Тогда же я подумывал о спектакле и хотел написать пьесу по роману Мелвилла «Моби Дик». Я задумал очень простую историю: разговор капитана Ахава и Моби Дика. То есть диалог китобоя и кита. Но покупка посуды, поиски пива и виски по бесконечным магазинчикам, подвальчикам и рыночным павильонам, смена отопительных труб и радиаторов не дали той изящной идее осуществиться. Было много дел.
Нам в начале декабря привезли для аварийного обогрева театра настоящий шахтовый калорифер. Этой штукой всего за час работы можно было нагреть воздух в театральном зале градусов на пять. Через пару часов температура, конечно, опускалась обратно, но спектакль можно было провести. Играть спектакль и держать калорифер включенным было невозможно. Во-первых, в то время, когда мы его включали, во всём политехе, а может быть, и во всём Центральном районе лампочки разом тускнели, лифты приостанавливались, а чайники переставали греть воду до кипения.

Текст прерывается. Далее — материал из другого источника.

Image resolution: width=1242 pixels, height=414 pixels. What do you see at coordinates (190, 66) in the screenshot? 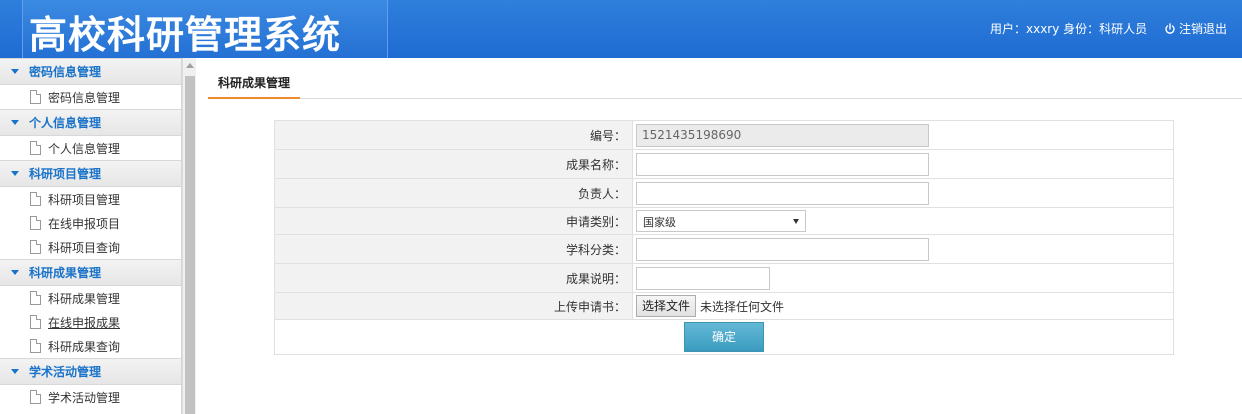
I see `scroll-up-arrow-icon` at bounding box center [190, 66].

Во-вторых, он страшно гудел. Но вещь была хорошая. Вот только её трудно было подключить к электричеству. Необходимо было высокое напряжение. Мы долго тестировали это серьёзное оборудование.
Солнечным морозным декабрьским днём я забежал в театр. Морозец заставил бежать. Возле входа стояли две иностранные машины. Это меня удивило. Оказавшись на лестнице, я весело и громко потопал, стряхивая снег. Я пришёл тогда потому, что договорился с мастером, пообещавшим научить нас грамотно пользоваться калорифером так, чтобы всё не сгорело и чтобы никого не убило током.